- Born: September 24, 1916 Chicago, Illinois
- Died: November 6, 2005 (aged 89) Denver, Colorado
- Education: University of Chicago
- Known for: Genetics, cell cloning, human karyotype
- Awards: Albert Lasker Award for Basic Medical Research (1958) Louisa Gross Horwitz Prize (1973) E.B. Wilson Medal (1984)
- Scientific career
- Fields: Genetics
- Workplaces: University of Chicago, University of Colorado School of Medicine
- Doctoral advisor: James Franck

= Theodore Puck =

American geneticist

Theodore Thomas Puck (September 24, 1916 – November 6, 2005) was an American geneticist born in Chicago, Illinois. He attended Chicago public schools and obtained his bachelors, masters, and doctoral degree from the University of Chicago. His PhD work was on the laws governing the impact of an electron upon an atom and his doctoral adviser was James Franck. During WW II Puck stayed at the University of Chicago. There he worked in the laboratory of Oswald H. Robertson on the study of how bacteria and viruses can spread through the air and on dust particles. After a postdoc position in the laboratory of Renato Dulbecco, Puck was recruited in 1948 to establish and chair the University of Colorado School of Medicine's department of biophysics. He retired from the University of Colorado School of Medicine in 1995 as professor emeritus, but continued to do laboratory work there until a few weeks before his death.

Puck was an early pioneer of "somatic cell genetics" and single-cell plating ( i.e. "cloning" .) This work allowed the genetics of human and other mammalian cells to be studied in detail.

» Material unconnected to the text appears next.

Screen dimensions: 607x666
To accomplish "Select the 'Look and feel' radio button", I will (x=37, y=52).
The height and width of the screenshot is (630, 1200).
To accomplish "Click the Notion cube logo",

Puck's key work ultimately made modern genetics, such as the human genome and other mammalian genome projects, possible. Dr. Puck with the assistance of Philip I. Marcus, successfully cloned a HeLa cell in 1955.

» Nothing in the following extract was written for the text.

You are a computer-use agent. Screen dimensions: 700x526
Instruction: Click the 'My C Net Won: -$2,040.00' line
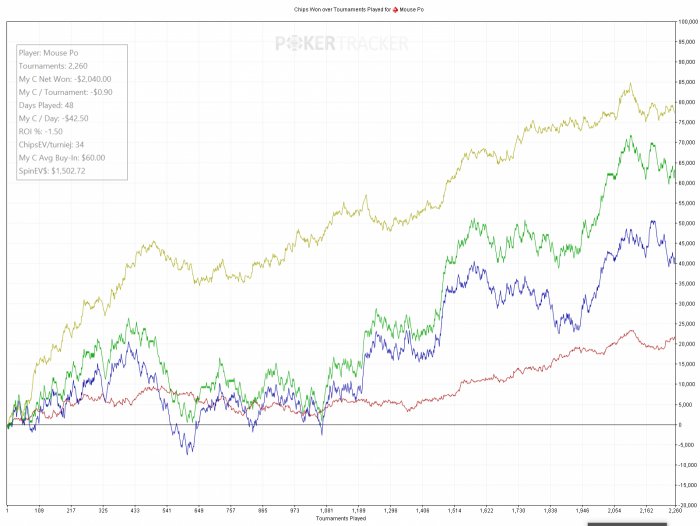65,79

Puck made many basic discoveries in several areas. Confirming research done in 1956 by Joe Hin Tjio, Puck's team found that humans had 46 chromosomes rather than 48 which had earlier been believed. He developed the CHO cell line from Chinese hamster ovarian cells for this work and contributed to deeper insights into chromosomes and genetics of mammalian cells. Derived CHO cell lines became the most productive manufacturing approach for therapeutic proteins, resulting in hundreds of highly efficient drugs. Puck studied X-rays and cellular mutations. He also isolated and studied cellular mutations.

Puck has won a number of honors for his work most notably the Albert Lasker Award for Basic Medical Research in 1958. In 1973 he was awarded the Louisa Gross Horwitz Prize from Columbia University together with Renato Dulbecco and Harry Eagle. Dulbecco won the Nobel Prize in medicine in 1975. Puck also founded the Eleanor Roosevelt Institute at the University of Denver, where he was an emeritus professor. A member of the National Academy of Sciences since 1960, Puck published more than 200 papers on topics including Alzheimer's disease and Down syndrome, and optimising radiotherapy dosages for the treatment of cancer.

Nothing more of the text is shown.